Is one of the most effective and safe UV filters also safe in its nano form?
Titanium dioxide (TiO2) is a white pigment, for example used in white paint (similar to Zinc Oxide, ZnO), that is used as UV filter. It has a stronger protection against UVB, and therefore sunburn, than ZnO but does not cover quite as broadly against UVA radiation. Similar to ZnO, TiO2 particles can leave white streaks on the skin when used in sunscreen. This problem can be solved by using TiO2 in its nano form.
Does SCCS consider titanium dioxide in its nanoform as an UV-filter safe for the consumers?
TiO2 does to not pose any risk of adverse effects in humans after application on healthy, intact or sunburnt skin.
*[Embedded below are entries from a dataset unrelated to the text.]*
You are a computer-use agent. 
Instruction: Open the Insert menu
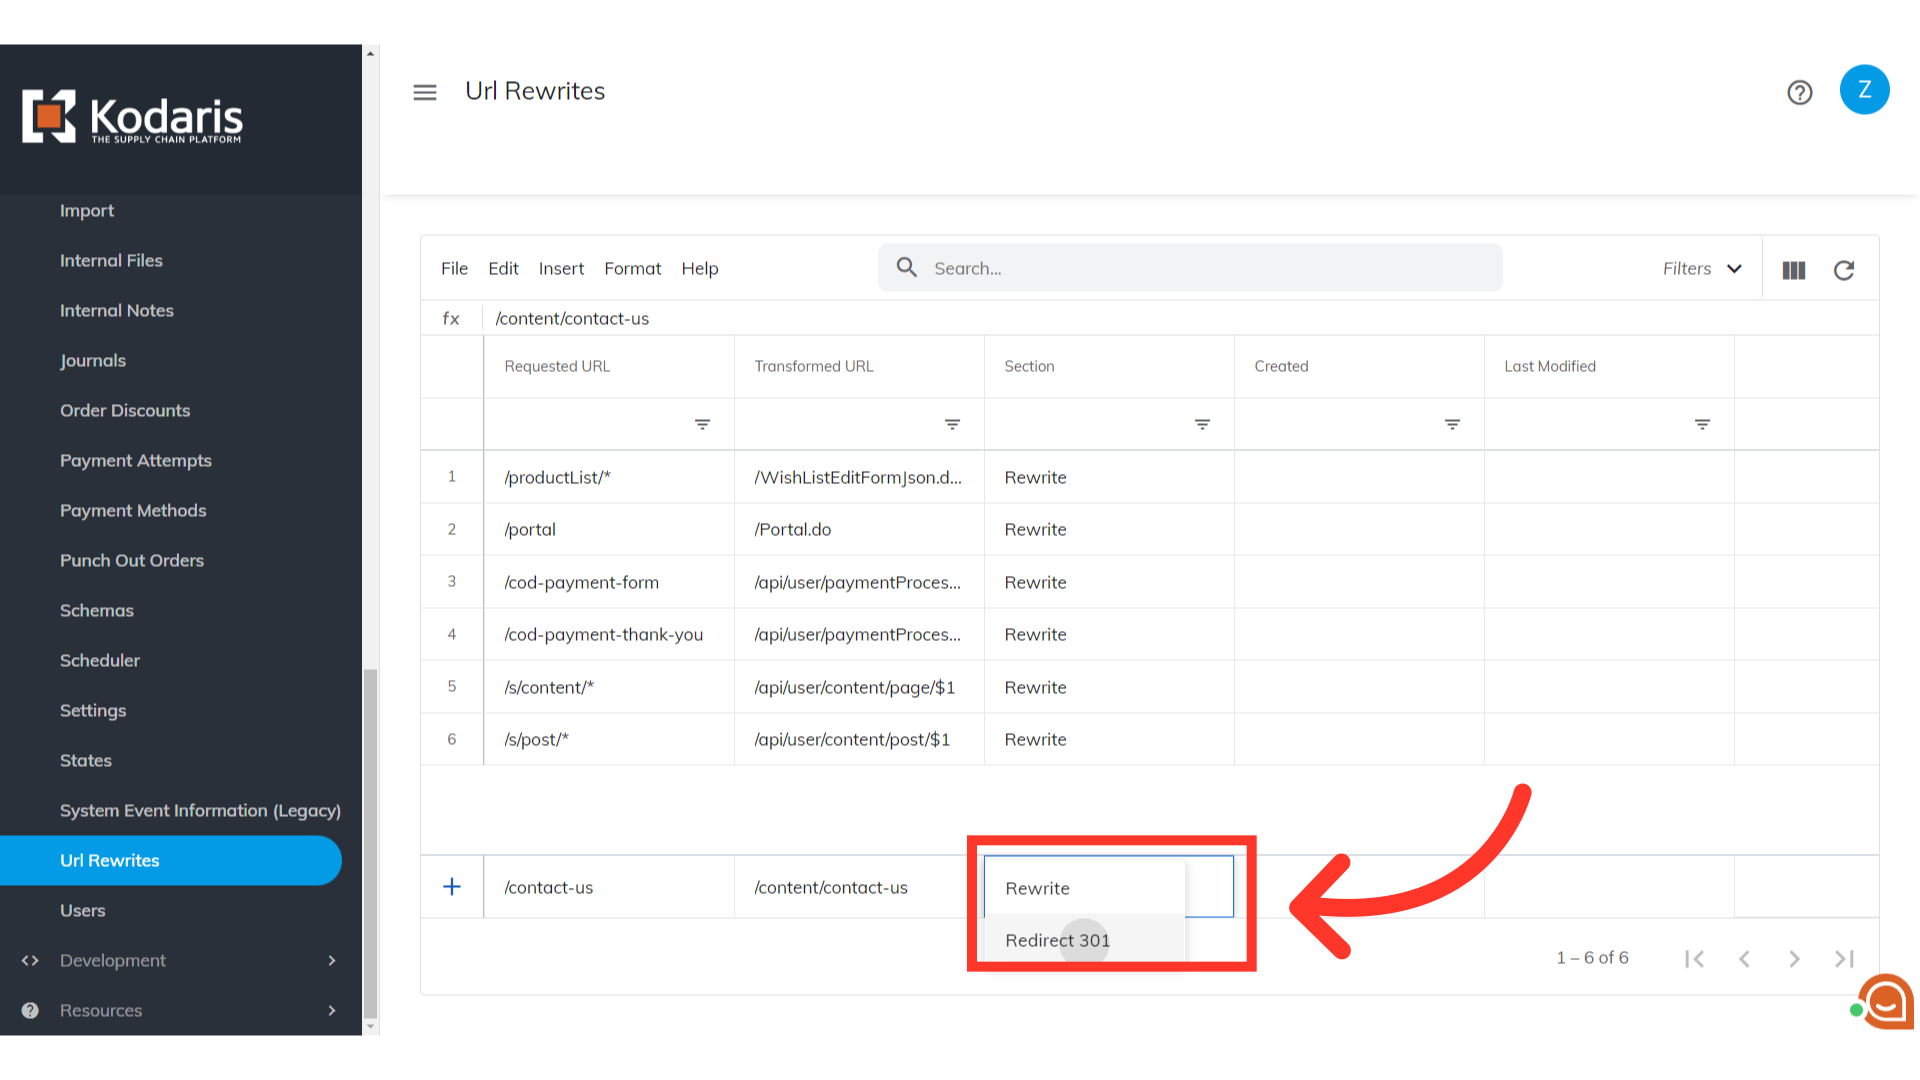tap(561, 269)
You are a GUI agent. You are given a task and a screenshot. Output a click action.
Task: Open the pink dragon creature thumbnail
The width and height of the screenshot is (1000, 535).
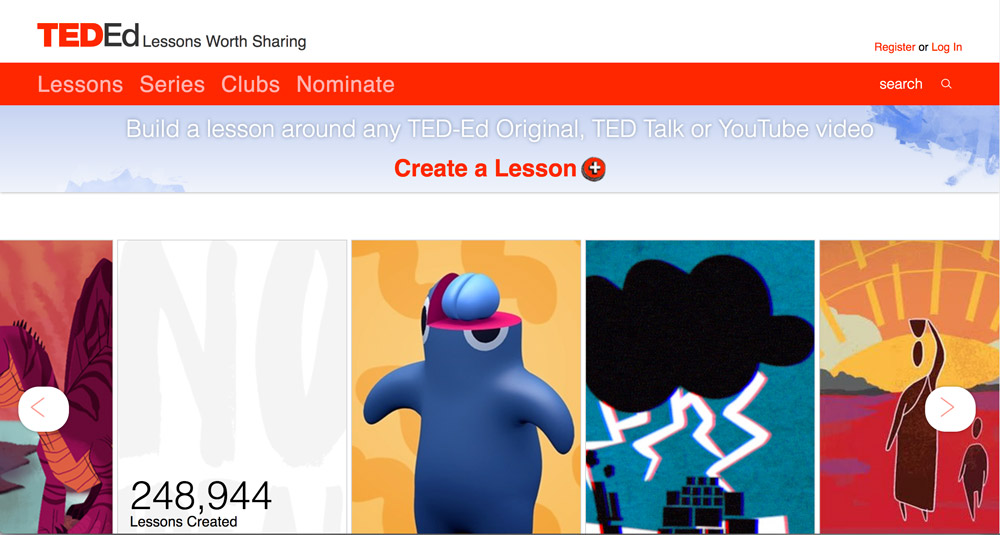(56, 387)
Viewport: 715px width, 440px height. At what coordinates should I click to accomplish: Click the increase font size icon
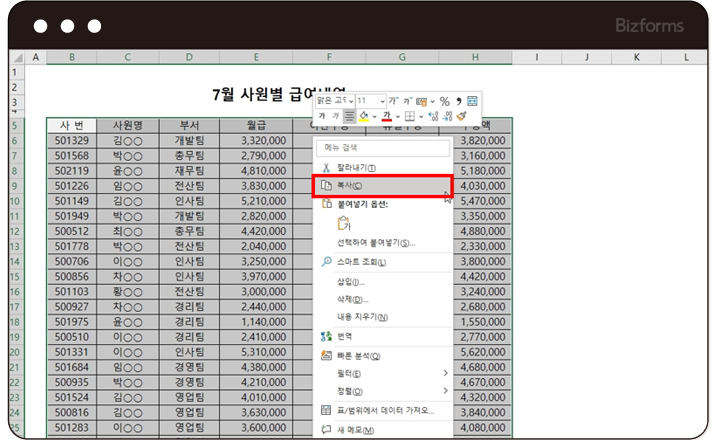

However, this opinion is based on the currently available scientific evidence which shows an overall lack of dermal absorption of TiO2 nanoparticles. If any new evidence emerges in the future to show that the TiO2 nanoparticles can penetrate skin the SCCS may consider revising this assessment.
However, breathing in nanoparticles can be toxic and lead to lung inflammation. Some tests suggest that this could also lead to cancer. The European Scientific Council for Consumer Safety advises not to use TiO2 nanoparticles in powders or sprayable products. There is also a very low risk for skin or eye irritation and skin sensitization. There is not sufficient information on reproductive toxicity, but some scientific evidence suggests that TiO2 nanomaterials, if they penetrate the skin, can cause damage to genetic material. However, such effects are unlikely when used in a cream.
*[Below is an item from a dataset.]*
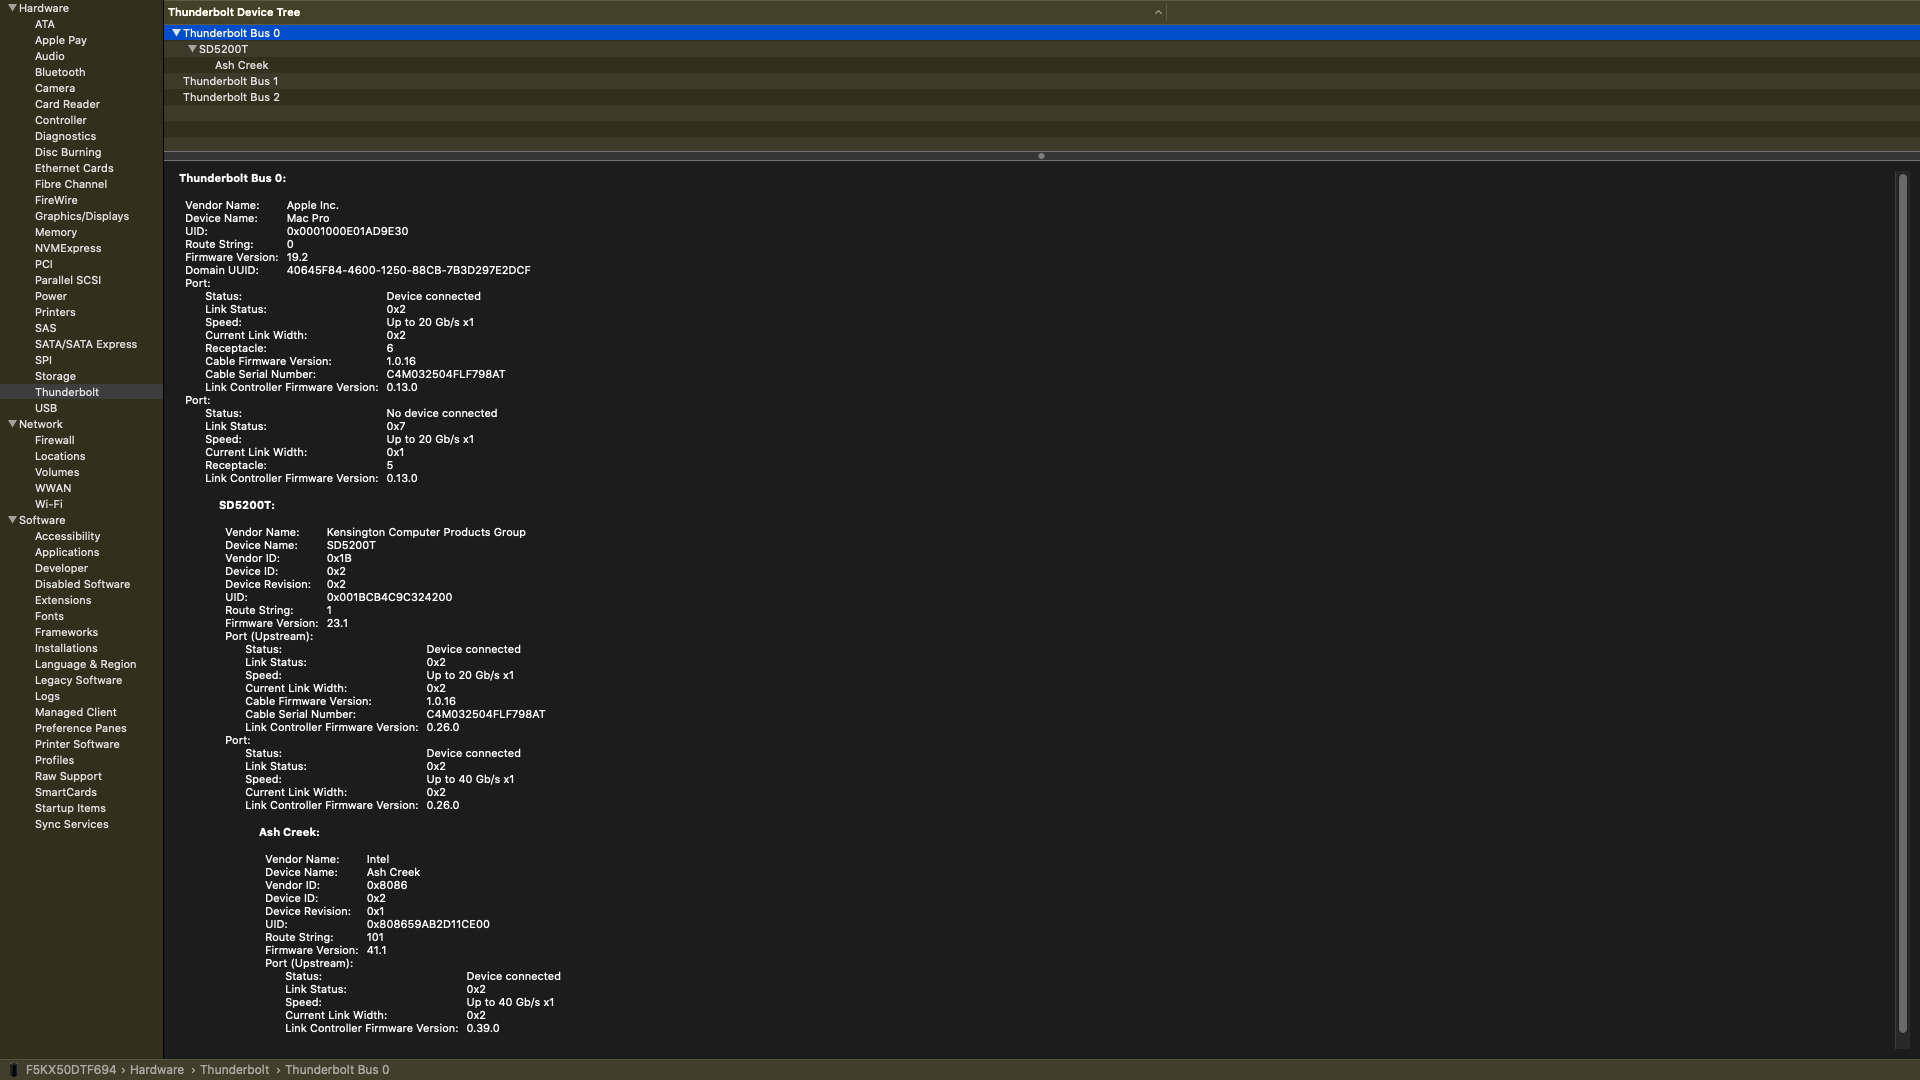
Task: Click Thunderbolt in the bottom path bar
Action: click(x=234, y=1070)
Generally, Titanium Dioxide is considered one of the safest options for the environment and is also used in so-called reef-safe sunscreen. However, one recent study found that TiO2 (nano) harms plankton when it interacts with UV radiation.
In conclusion, nanoparticles of Titanium Dioxide are generally safe to use and a good choice for sunscreen. Reports that TiO2 is carcinogenic are true (both as nano and micro particles) but the general consensus that this is only an issue when inhaled. However, the interactions of TiO2 nanoparticles with aquatic life are still unclear and under investigation.